= MATERIAL TO PROCESS =
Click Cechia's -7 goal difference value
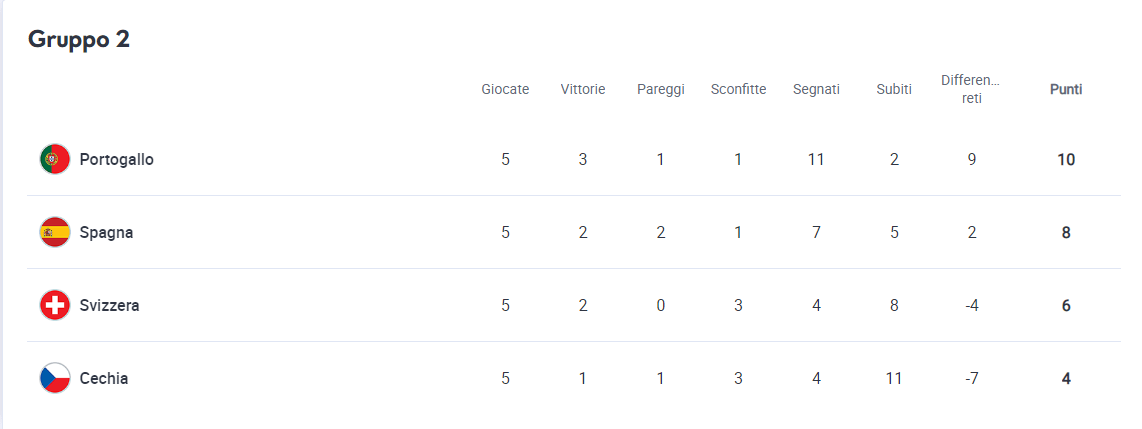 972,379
==
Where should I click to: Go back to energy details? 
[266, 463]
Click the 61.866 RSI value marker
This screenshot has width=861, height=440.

= THE PROBLEM =
Of all the entries above, retype exactly the lines from the line with "Click the 61.866 RSI value marker" to the line with "This screenshot has width=861, height=440.", both included, and no others.

= TASK SOLUTION =
Click the 61.866 RSI value marker
This screenshot has width=861, height=440.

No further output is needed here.